Register a SA Forums Account here!
JOINING THE SA FORUMS WILL REMOVE THIS BIG AD, THE ANNOYING UNDERLINED ADS, AND STUPID INTERSTITIAL ADS!!!

You can: log in, read the tech support FAQ, or request your lost password. This dumb message (and those ads) will appear on every screen until you register! Get rid of this crap by registering your own SA Forums Account and joining roughly 150,000 Goons, for the one-time price of $9.95! We charge money because it costs us money per month for bills, and since we don't believe in showing ads to our users, we try to make the money back through forum registrations.
 
  • Post
  • Reply
A Buttery Pastry
Sep 4, 2011

Delicious and Informative!
:3:

Peanut President posted:

I don't really know. I'm not sure why you just wouldn't do counties.
Yeah, majority pizza chain restaurant per county seems like the more sensible thing to depict.

Adbot
ADBOT LOVES YOU

withak
Jan 15, 2003


Fun Shoe
It seems unlikely that someone went to the trouble of making a map of the pizza chain located closest to a selection of arbitrary points. "Most common pizza chain" is probably what is being plotted; they probably called it "closest" because that is what people look for when choosing between multiple sources of lovely pizza.

DrBouvenstein
Feb 28, 2007

I think I'm a doctor, but that doesn't make me a doctor. This fancy avatar does.

A Buttery Pastry posted:

Yeah, majority pizza chain restaurant per county seems like the more sensible thing to depict.
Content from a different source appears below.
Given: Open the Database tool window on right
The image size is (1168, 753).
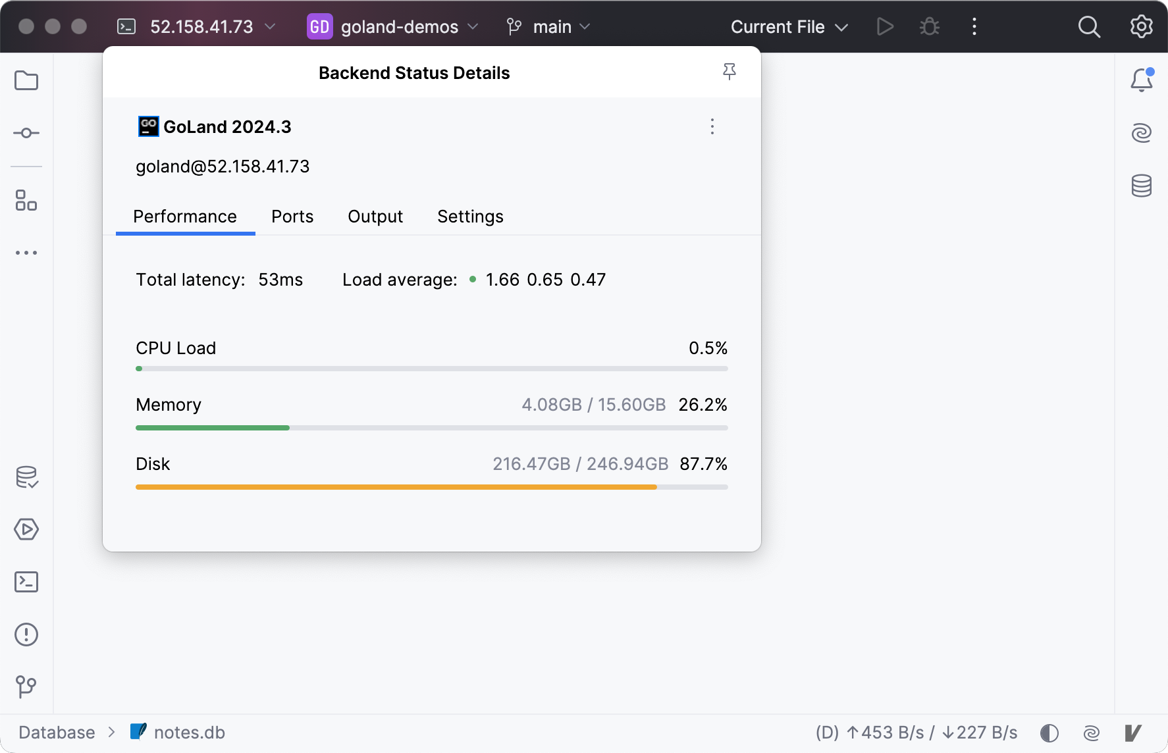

A lot of low population counties could easily end up in two or three way ties with "one/two/three of each" though. If there is only one decent sized town, and it has two or three of the chains all within a small area (say, half mile stretch of road, not uncommon in small towns) then what?

Edit: Not that that couldn't be an issuer with the 10-mile square things, but by making the areas smaller than the counties, it lessens the chance of it happening.

DrBouvenstein fucked around with this message at 21:10 on Oct 14, 2013

Teriyaki Hairpiece
Dec 29, 2006

I'm nae the voice o' the darkened thistle, but th' darkened thistle cannae bear the sight o' our Bonnie Prince Bernie nae mair.
Here's a nice cartogram. US states given an amount of land proportionate to their population. Fun twist, it's from 1911 and it's based off numbers from the 1910 Census.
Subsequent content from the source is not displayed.